• [Source text]:
------------------------------------------------------------------------

Spill control can protect your business

Accidental spills of oils, chemicals and other toxic pollutants have the potential to severely damage your business operation. If you are found to be negligent not only will the Environment Agency bill you for the clean-up costs you can also be landed with a heavy fine and the adverse publicity may damage your reputation.

So here is a 10 point plan to minimise the risk to your business the environment and your workforce.

Drain Cover

1. First make sure any potentially harmful substances are correctly labelled with an appropriate COSHH hazardous substance warning sign.

2. Put in place stocks of spill control materials and equipment appropriate to the spill hazards identified

3. Make sure all staff know the location of any spill control materials and equipment and how to use them.

4. Provide appropriate PPE equipment such as protective suits, fume masks, gloves and footwear so designated staff can tackle spills safely.

5. Protect environmentally sensitive areas by deploying drain mats and locating hazardous storage well away from drains and watercourses.

6. Preferably construct a bund around storage tanks and to divert spillages away from watercourses. A pile of earth or sand can be used to form a temporary bund in the event of a spill.

7. If a spill does reach a watercourse, deploy absorbent socks or booms to prevent spread.

8. If possible clean up the spill using appropriate absorbent granules, absorbent pillows and absorbent socks.

9. The materials used in the clean-up are also a hazard so dispose of correctly by removal to an authorised waste disposal facility.

10. If a major spill occurs, particularly of toxic or flammable liquids stop all work, inform the emergency services and/or the Environment Agency and move staff to a safe area until the spill is contained

Following these guidelines will ensure that if an accident occurs you can demonstrate your business has taken a responsible approach to spill management and control.

Assess the spill risk before you act.

At Spill Control Centre we provide practical solutions to deal with the inevitable accidents that potentially threaten either ourselves or our living environment. We all have a duty of care both morally and in law to ensure as far as possible, that our day to day activities either at work or in the home do not result in an environmental disaster.

------------------------------------------------------------------------

• [Material shown]:

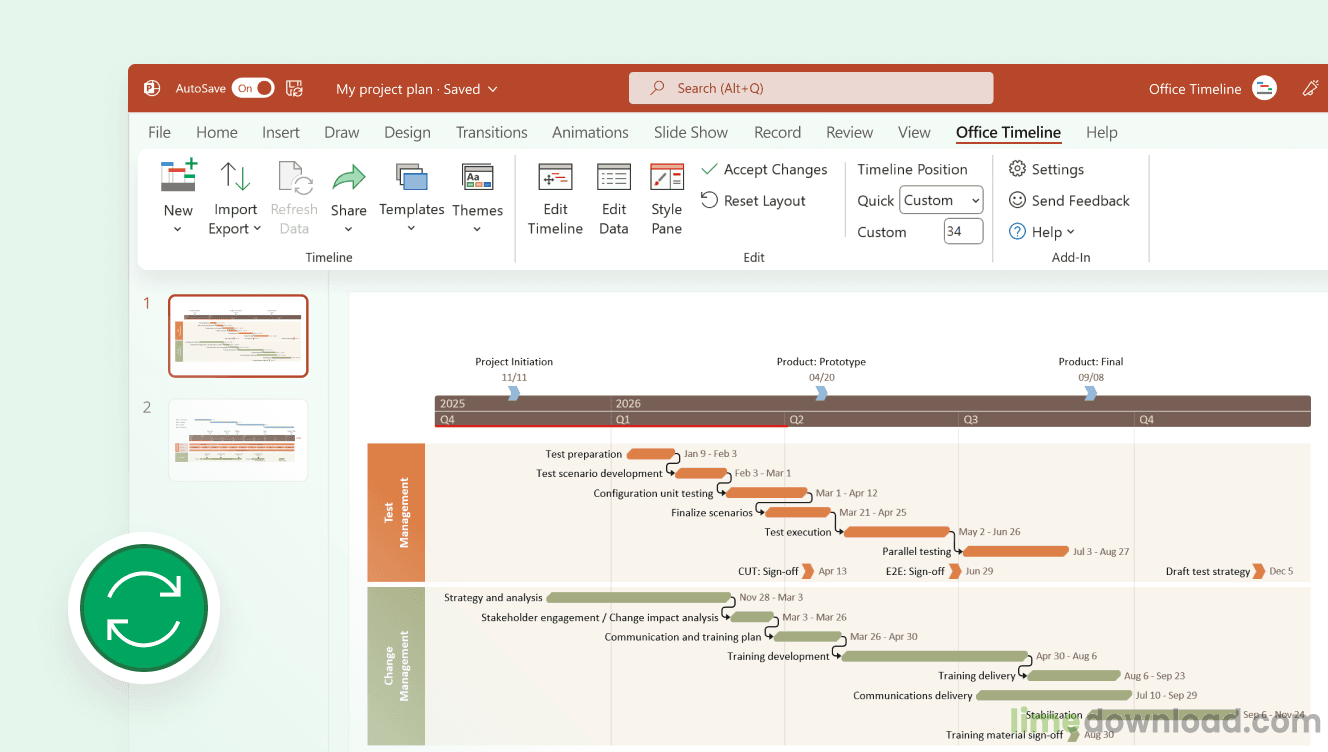Image resolution: width=1328 pixels, height=752 pixels.
Task: Open the Quick timeline position dropdown
Action: 940,200
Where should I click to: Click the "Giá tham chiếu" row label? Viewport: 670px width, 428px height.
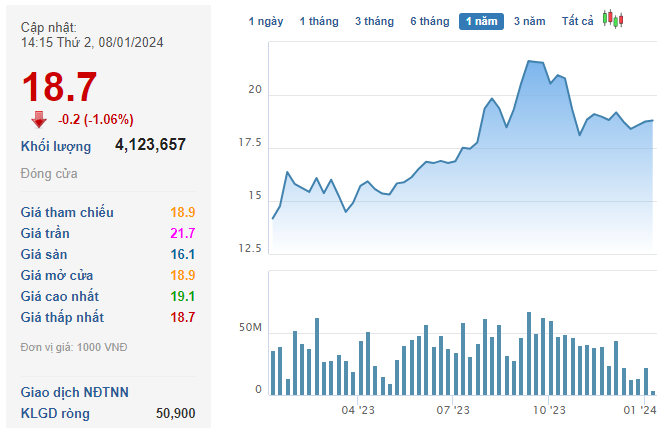tap(67, 212)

------------------------------------------------------------------------

• [Tasks to complete]:
**A)** Answer these questions using the spill control text:
(i) What kind of warning sign should potentially harmful substances be labeled with?
(ii) What can be used to form a temporary bund in the event of a spill?
(iii) What should be deployed if a spill does reach a watercourse?
**B)** Repeat word for word the passage of the spill control text starting at "10. If a major" and ending at "an environmental disaster.".

• [Solutions to each task]:
**A)**
(i) An appropriate COSHH hazardous substance warning sign.
(ii) A pile of earth or sand.
(iii) Absorbent socks or booms, to prevent spread.

**B)**
10. If a major spill occurs, particularly of toxic or flammable liquids stop all work, inform the emergency services and/or the Environment Agency and move staff to a safe area until the spill is contained

Following these guidelines will ensure that if an accident occurs you can demonstrate your business has taken a responsible approach to spill management and control.

Assess the spill risk before you act.

At Spill Control Centre we provide practical solutions to deal with the inevitable accidents that potentially threaten either ourselves or our living environment. We all have a duty of care both morally and in law to ensure as far as possible, that our day to day activities either at work or in the home do not result in an environmental disaster.